Health law could hinge on wheat, pot and broccoli


Wheat, a marijuana plant and broccoli are shown. | Reuters

Wheat farming and pot growing both produced Supreme Court precedents. | Reuters
By JOSH GERSTEIN | 3/22/12 4:39 AM EDT

The survival of President Barack Obama’s signature health care law may come down to wheat, pot, guns — and a nagging question about broccoli.

Strange as it may seem, those diverse topics are apt to surface repeatedly during next week’s arguments at the Supreme Court over the health law’s constitutionality.


Wheat farming, pot growing, guns near schools and a violence-against-women law all produced high court precedents key to the federal government’s power to regulate interstate commerce — and to whether Congress can require most Americans to get health insurance or pay a fine.

“It’s wheat, dope, sex fiends and gun-toting teenagers,” quipped Stanford law Professor Pam Karlan.

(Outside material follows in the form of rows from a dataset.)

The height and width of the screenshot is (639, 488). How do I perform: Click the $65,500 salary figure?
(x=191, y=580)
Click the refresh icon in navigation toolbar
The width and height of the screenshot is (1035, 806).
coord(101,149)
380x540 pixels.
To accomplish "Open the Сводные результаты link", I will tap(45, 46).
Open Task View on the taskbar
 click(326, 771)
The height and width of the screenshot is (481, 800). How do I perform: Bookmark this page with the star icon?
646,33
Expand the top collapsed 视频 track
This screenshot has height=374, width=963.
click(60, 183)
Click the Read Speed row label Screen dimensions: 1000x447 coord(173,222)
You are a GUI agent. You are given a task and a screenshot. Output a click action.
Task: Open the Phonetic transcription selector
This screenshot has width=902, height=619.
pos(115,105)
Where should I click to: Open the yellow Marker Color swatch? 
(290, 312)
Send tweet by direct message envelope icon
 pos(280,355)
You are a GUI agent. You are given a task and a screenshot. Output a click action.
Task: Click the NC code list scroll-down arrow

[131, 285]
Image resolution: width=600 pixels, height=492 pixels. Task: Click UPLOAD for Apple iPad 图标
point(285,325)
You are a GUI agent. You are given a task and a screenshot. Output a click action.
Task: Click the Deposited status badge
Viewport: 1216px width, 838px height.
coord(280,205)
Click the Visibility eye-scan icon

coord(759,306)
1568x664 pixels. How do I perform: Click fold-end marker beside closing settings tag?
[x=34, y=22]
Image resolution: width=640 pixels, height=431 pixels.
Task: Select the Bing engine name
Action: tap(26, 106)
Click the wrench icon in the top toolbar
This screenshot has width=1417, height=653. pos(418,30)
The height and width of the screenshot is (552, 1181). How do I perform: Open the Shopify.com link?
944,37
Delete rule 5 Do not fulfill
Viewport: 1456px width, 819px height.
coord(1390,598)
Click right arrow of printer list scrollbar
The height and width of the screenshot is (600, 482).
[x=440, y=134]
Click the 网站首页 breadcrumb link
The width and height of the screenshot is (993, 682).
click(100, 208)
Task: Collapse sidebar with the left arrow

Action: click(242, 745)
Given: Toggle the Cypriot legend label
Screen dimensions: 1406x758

Broccoli doesn’t involve a precedent, but it’s raised its green head in legal arguments over the law: If the individual mandate is constitutional, just how far could Congress go to address rising health care costs? Could it, for instance, force citizens to eat broccoli?

Here’s a quick look at the four cases — and the broccoli brouhaha — that could drive the health care debate at the Supreme Court:

Feds get long reach on wheat

No previous Supreme Court case is a perfect match for the Obama health care law, but a 70-year-old ruling about an Ohio wheat farmer comes closest.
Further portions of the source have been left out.